begin EXCERPTED TEXT

Por defecto: 
Hybrid Shame and the Right to Voice and Visibility
Mira Moshe

Última modificación: 2020-01-01


More and more attention is given to on-line vs. off line social interactions and social behavior based upon strategic and practical aspects of managing communications hence paving the way  to the notion of hybrid shame.


Theoretical framework - hybrid shame can be defined as a pragmatic system of social negotiation regarding the boundaries of what is allowed or forbidden, what is acceptable or unacceptable in order for social mirroring to form the basis of social and symbolic interaction. The essence of hybrid shame is rooted in the hybridization of offline and online symbolic interactions.


Theoretical contribution - hybrid shaming encourages breaking boundaries and casting doubt on accepted identities. Fundamentally, the perception of hybridity creates an interpretative sphere that shakes traditional logical culture while creating a counter  narrative to the canonic one. In fact, hybrid shame conducts a negotiation regarding cultural hegemony that is responsible for marking cultural boundaries that traditionally demark offline shame, while searching for alternatives to such cultural and political hegemonies by means of outlining and creating online shaming.

end EXCERPTED TEXT

STATED EXERCISE: Reproduce the passage from the hybrid shame abstract above, from "Theoretical framework - hybrid" to "online symbolic interactions.", without changing a word.

begin SUPPLIED INFORMATION

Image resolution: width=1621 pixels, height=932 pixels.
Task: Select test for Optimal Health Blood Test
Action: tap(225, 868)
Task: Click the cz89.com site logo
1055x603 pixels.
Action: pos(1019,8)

end SUPPLIED INFORMATION
begin SUPPLIED INFORMATION

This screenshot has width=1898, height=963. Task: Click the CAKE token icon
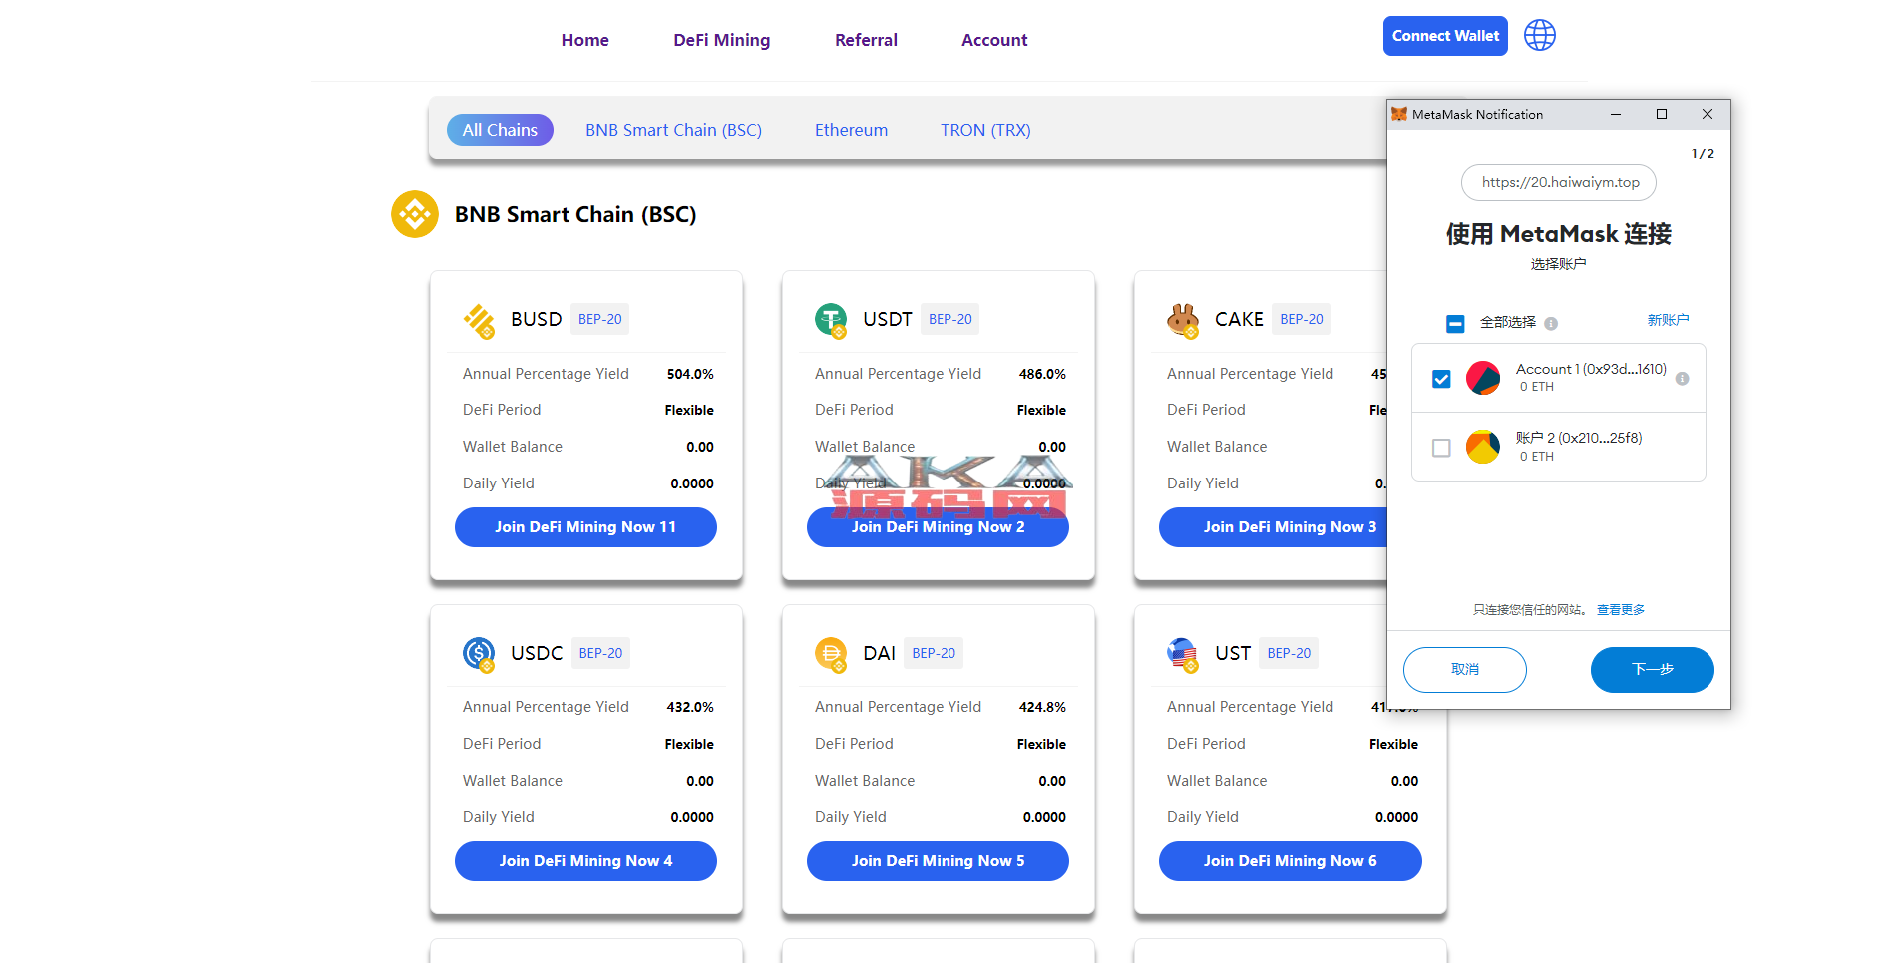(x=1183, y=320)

end SUPPLIED INFORMATION
begin SUPPLIED INFORMATION

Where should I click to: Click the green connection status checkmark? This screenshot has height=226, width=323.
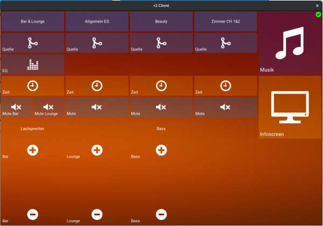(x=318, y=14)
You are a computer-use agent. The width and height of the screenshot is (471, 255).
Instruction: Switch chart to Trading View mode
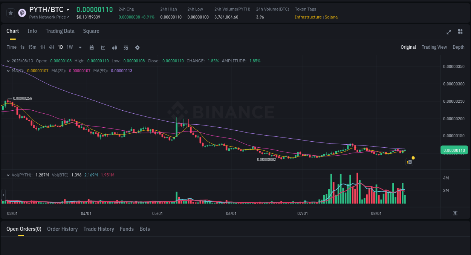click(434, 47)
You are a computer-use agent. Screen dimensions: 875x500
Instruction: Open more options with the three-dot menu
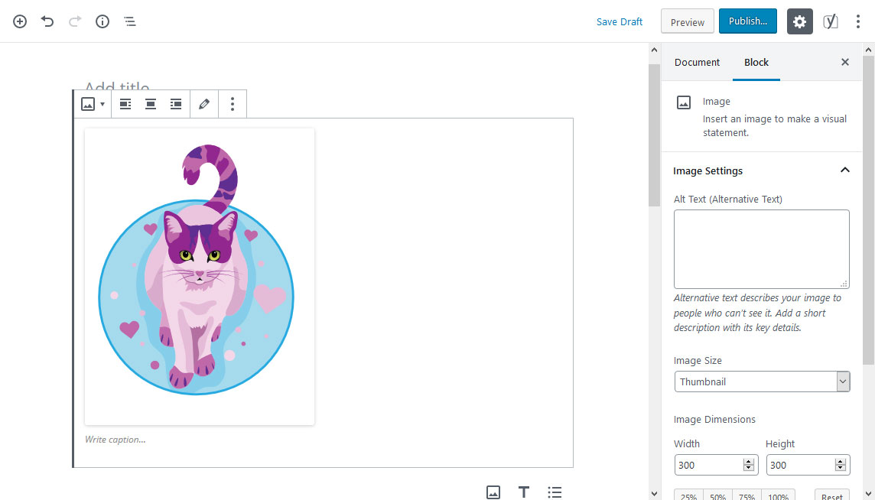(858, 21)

end SUPPLIED INFORMATION

SOLUTION FOR THIS EXERCISE:
Theoretical framework - hybrid shame can be defined as a pragmatic system of social negotiation regarding the boundaries of what is allowed or forbidden, what is acceptable or unacceptable in order for social mirroring to form the basis of social and symbolic interaction. The essence of hybrid shame is rooted in the hybridization of offline and online symbolic interactions.